▼▼▼

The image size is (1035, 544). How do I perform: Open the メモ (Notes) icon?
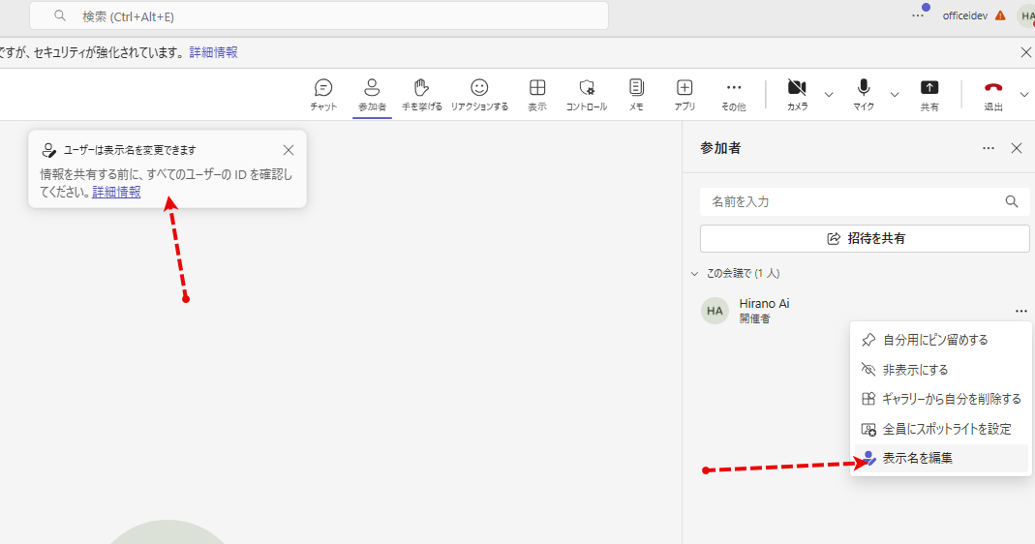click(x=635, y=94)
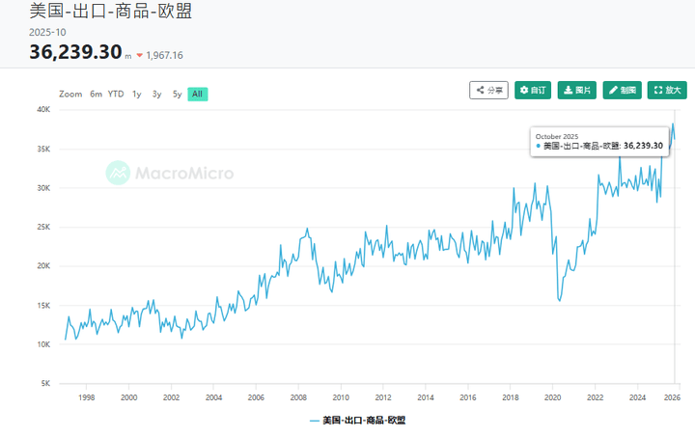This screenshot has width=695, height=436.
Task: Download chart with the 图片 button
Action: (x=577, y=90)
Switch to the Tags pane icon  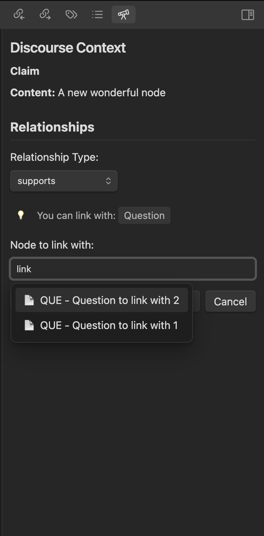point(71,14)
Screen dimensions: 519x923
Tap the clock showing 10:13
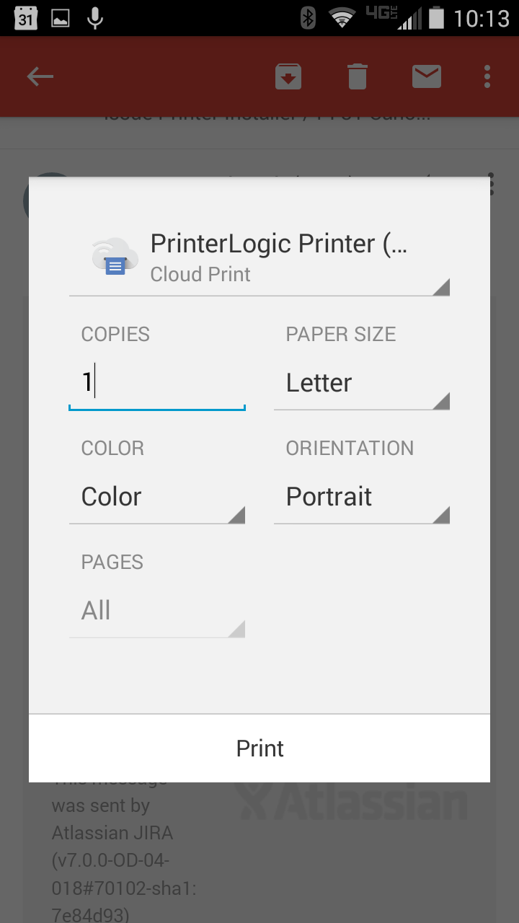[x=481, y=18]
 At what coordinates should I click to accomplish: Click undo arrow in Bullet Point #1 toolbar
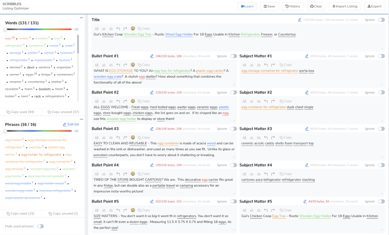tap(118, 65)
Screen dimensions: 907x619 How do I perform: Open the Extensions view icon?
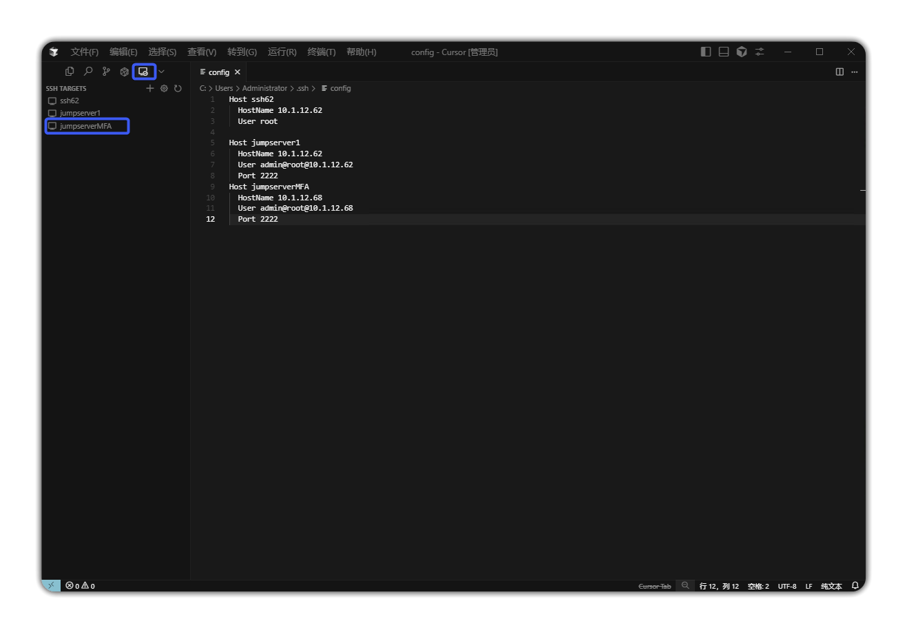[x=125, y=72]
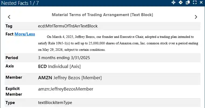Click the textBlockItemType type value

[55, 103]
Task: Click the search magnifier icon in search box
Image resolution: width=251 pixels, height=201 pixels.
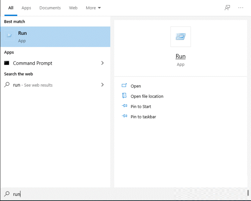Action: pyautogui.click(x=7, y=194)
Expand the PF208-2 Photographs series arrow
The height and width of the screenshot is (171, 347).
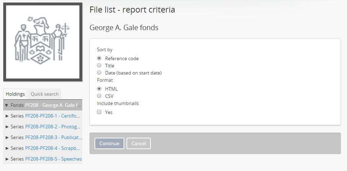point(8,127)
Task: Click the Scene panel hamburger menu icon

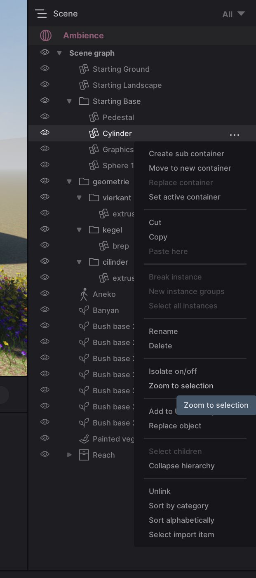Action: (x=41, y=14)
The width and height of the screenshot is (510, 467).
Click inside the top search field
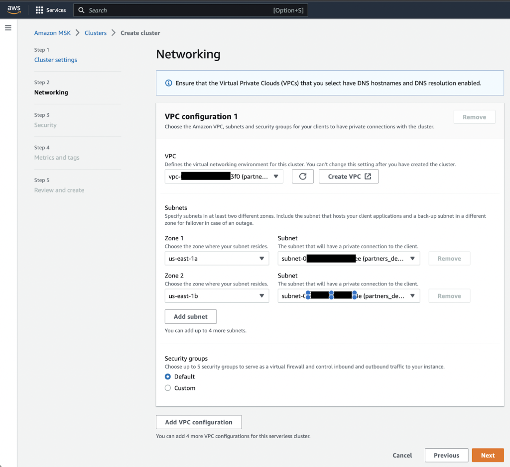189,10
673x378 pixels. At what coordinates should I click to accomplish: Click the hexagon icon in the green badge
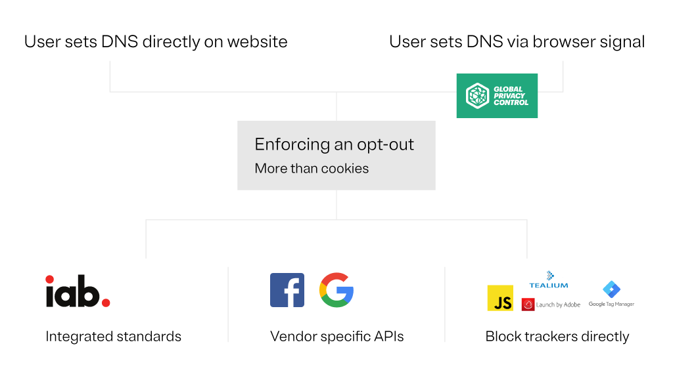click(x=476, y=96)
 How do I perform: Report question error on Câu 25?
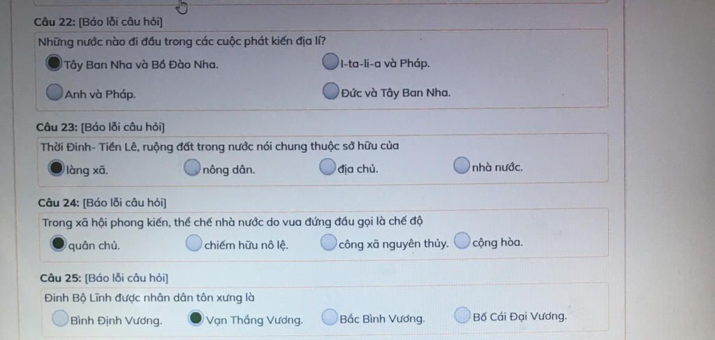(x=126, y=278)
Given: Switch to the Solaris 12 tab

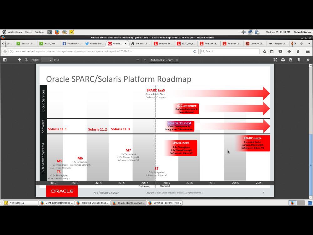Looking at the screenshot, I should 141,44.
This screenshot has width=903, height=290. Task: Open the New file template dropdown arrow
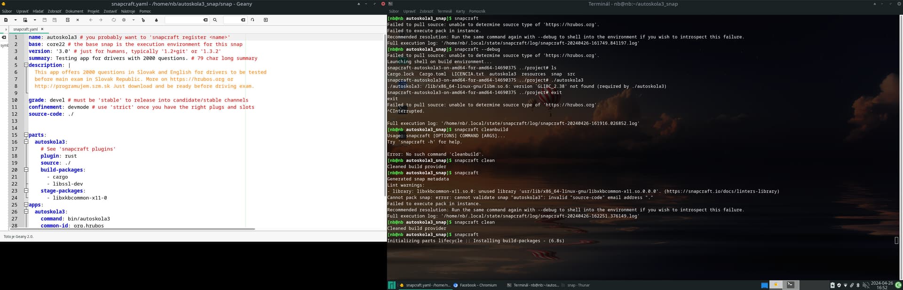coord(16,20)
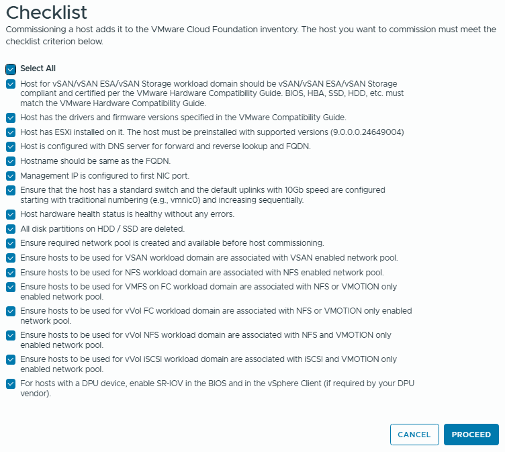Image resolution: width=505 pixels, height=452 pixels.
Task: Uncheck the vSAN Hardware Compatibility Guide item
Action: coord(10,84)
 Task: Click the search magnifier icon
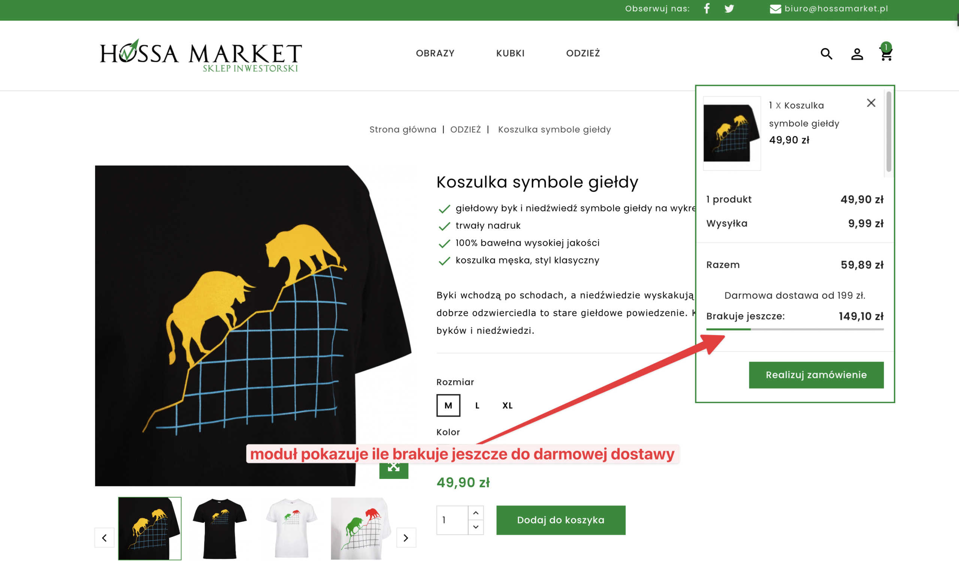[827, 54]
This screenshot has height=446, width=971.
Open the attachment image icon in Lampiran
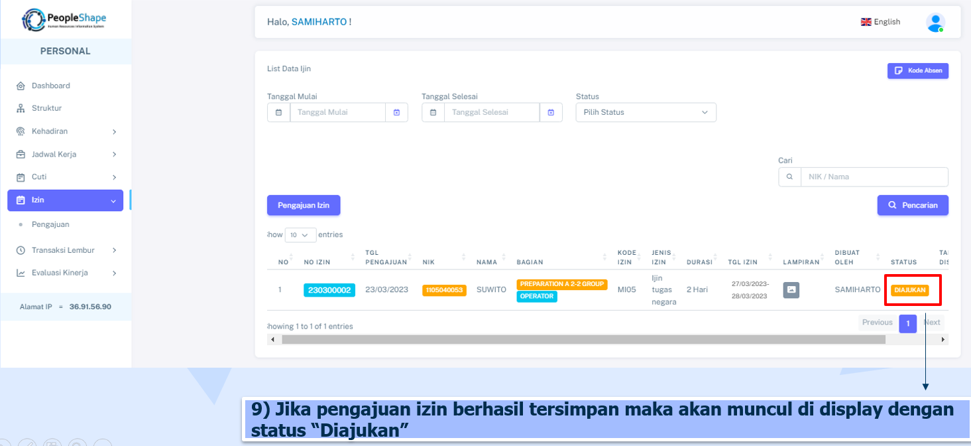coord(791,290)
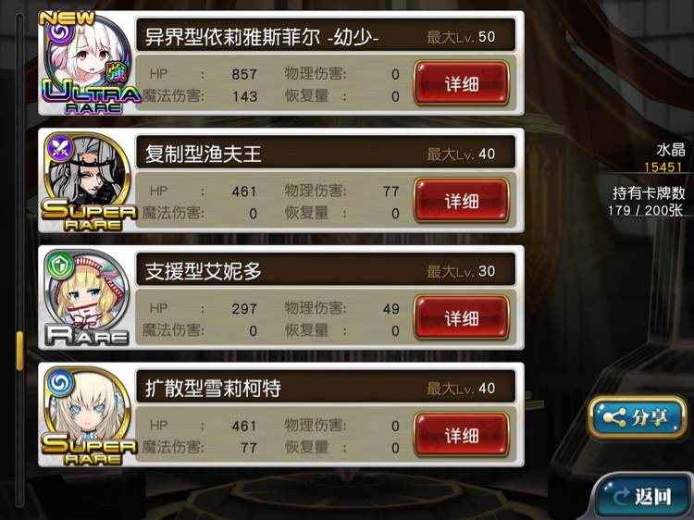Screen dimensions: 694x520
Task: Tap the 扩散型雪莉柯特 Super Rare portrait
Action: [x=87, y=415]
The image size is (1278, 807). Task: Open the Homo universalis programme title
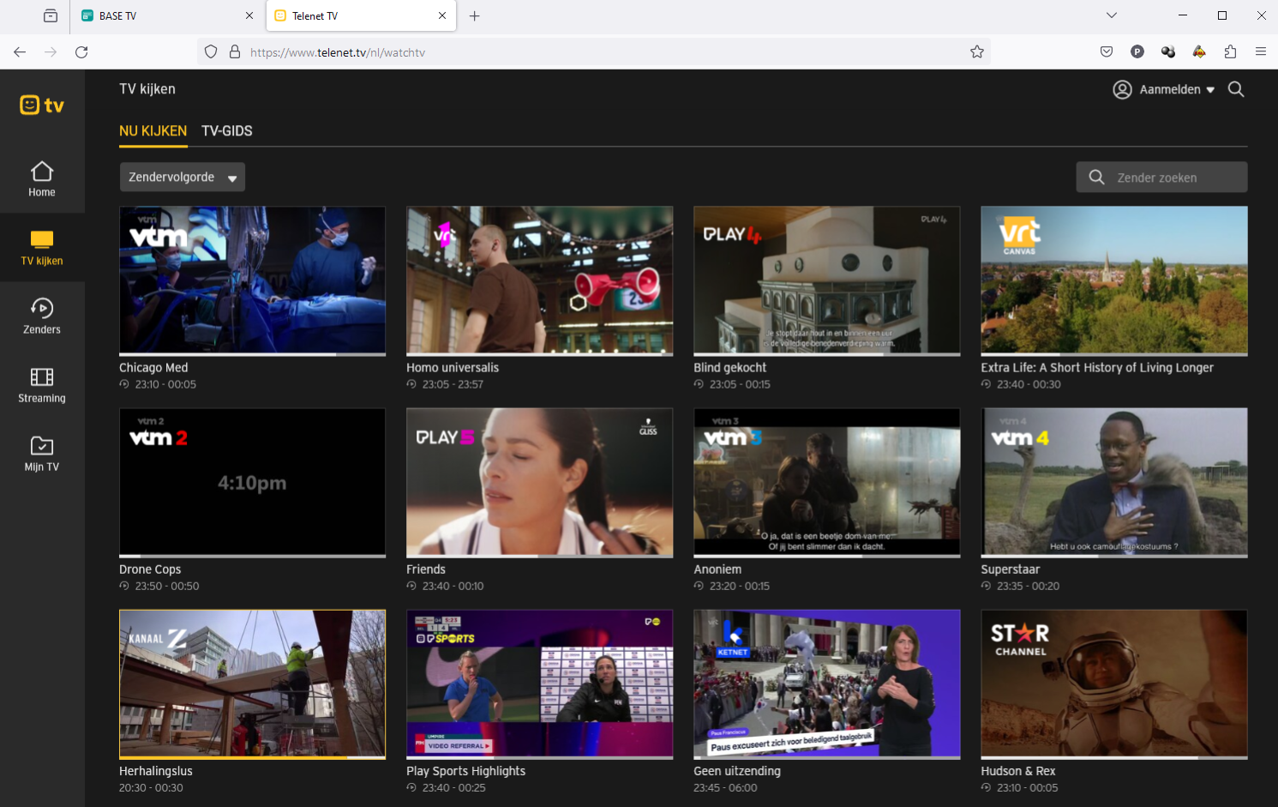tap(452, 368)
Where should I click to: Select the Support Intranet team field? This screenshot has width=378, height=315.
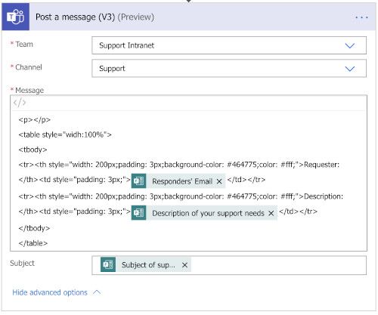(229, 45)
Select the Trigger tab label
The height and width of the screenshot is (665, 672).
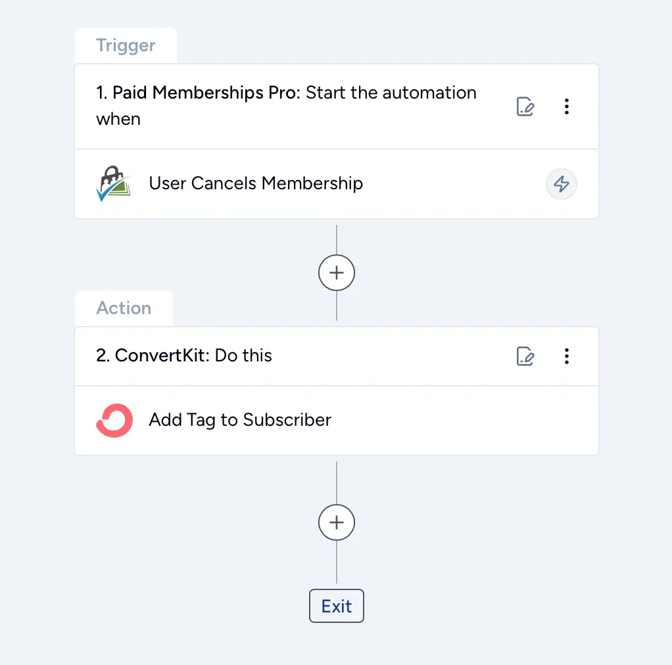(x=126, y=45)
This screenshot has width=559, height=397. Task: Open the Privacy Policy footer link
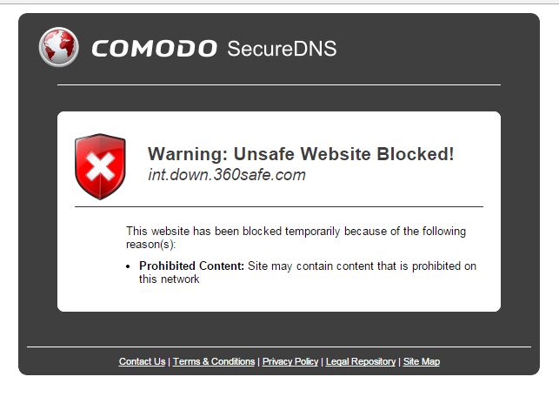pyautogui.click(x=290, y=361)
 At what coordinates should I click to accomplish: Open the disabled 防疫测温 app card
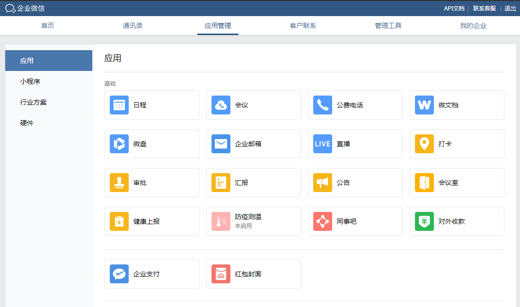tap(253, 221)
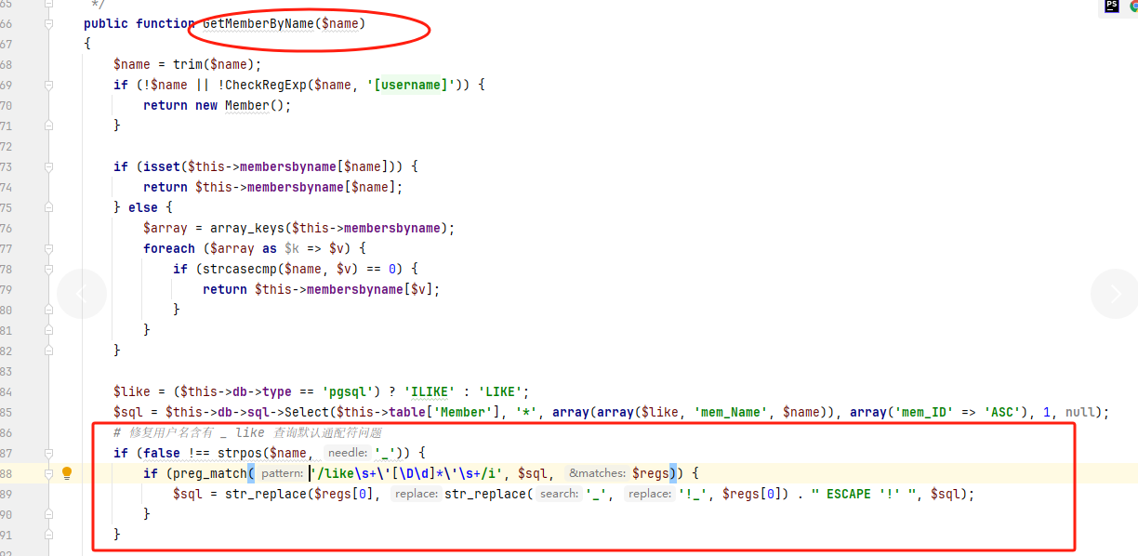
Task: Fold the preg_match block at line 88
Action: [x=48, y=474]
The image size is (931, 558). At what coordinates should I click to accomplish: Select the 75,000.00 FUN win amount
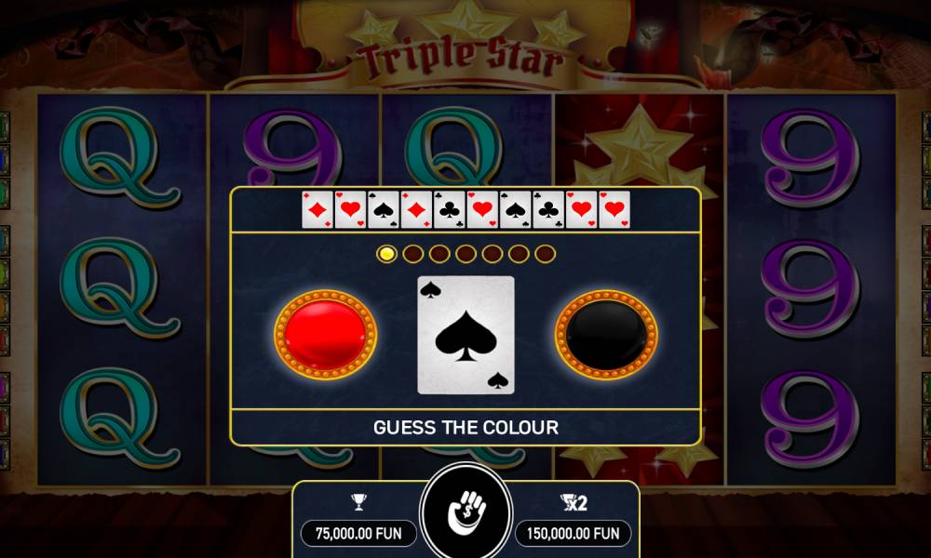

▲▲▲

The copy must start at the line containing "Open the attachment image icon in Lampiran" and stop at the last line of the listing, both included, with every line exact and no pictures.

Open the attachment image icon in Lampiran
coord(791,290)
Screen dimensions: 694x520
Task: Tap the 扩散型雪莉柯特 Super Rare portrait
Action: [x=87, y=415]
The image size is (1278, 807). Task: Open the Homo universalis programme title
tap(452, 368)
Where should I click to: Select the Support Intranet team field? This screenshot has width=378, height=315.
(229, 45)
Select the Trigger tab label
The height and width of the screenshot is (665, 672).
(x=126, y=45)
This screenshot has width=559, height=397. Task: Open the Privacy Policy footer link
pyautogui.click(x=290, y=361)
 At what coordinates should I click to accomplish: Open the disabled 防疫测温 app card
tap(253, 221)
Task: Fold the preg_match block at line 88
Action: [x=48, y=474]
The image size is (931, 558). At what coordinates should I click to accomplish: Select the 75,000.00 FUN win amount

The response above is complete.